Grief in those circumstances can come like an express train, or it can seep out through tears, like barely imperceptible drops of sap from a tree’s bark. It can cause you to shout, to cry out, to bury your head into a friend’s arms. It can descend like a mist of perpetual darkness and it can catch you out when you least expect it. It can leave you in shock and disbelief. It can fill your mind with anger. It follows you to bed and fills your sleep and dreams. It plays back pictures to process the trauma and tries to help your mind make sense of it all. All these things, and much more, belong to grief.
Occasionally you may get caught up in a virtual tsunami of grief where, for some reason, from deep within erupts a tidal wave of emotion that you weren’t expecting, don’t fully understand, and certainly can’t resist. There are moments which professionals call ‘readiness’, when a number of contributing factors are in place and an unexpected tsunami of grief might positively take place.
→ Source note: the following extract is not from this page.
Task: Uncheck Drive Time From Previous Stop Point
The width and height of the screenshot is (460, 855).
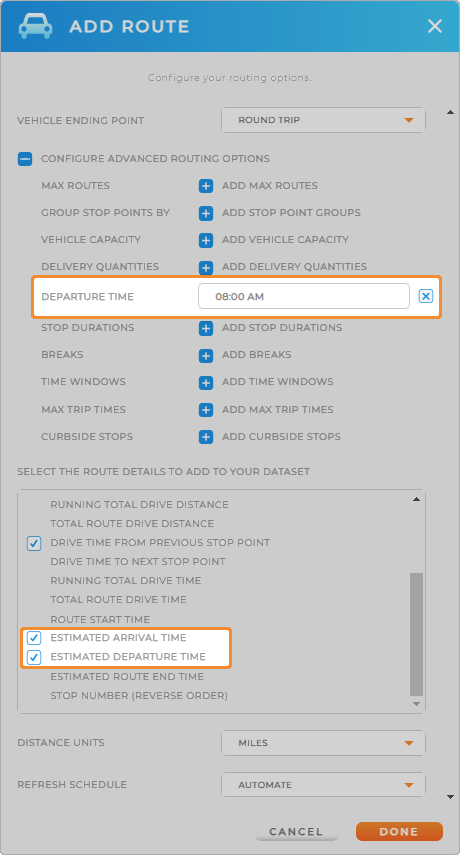Action: (x=34, y=543)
Psalm 23 tells us, ‘Though I walk through the valley of the shadow of death, I will fear no evil, for you are with me; your rod and your staff, they comfort me.’ The Hebrew rendering of that phrase is ‘the valley of deepest darkness’. Grief is like a long black tunnel, pitch-black and with no apparent light visible at the end. Occasionally, just occasionally, you may see tiny pinpricks of light that last for a moment, a second or two.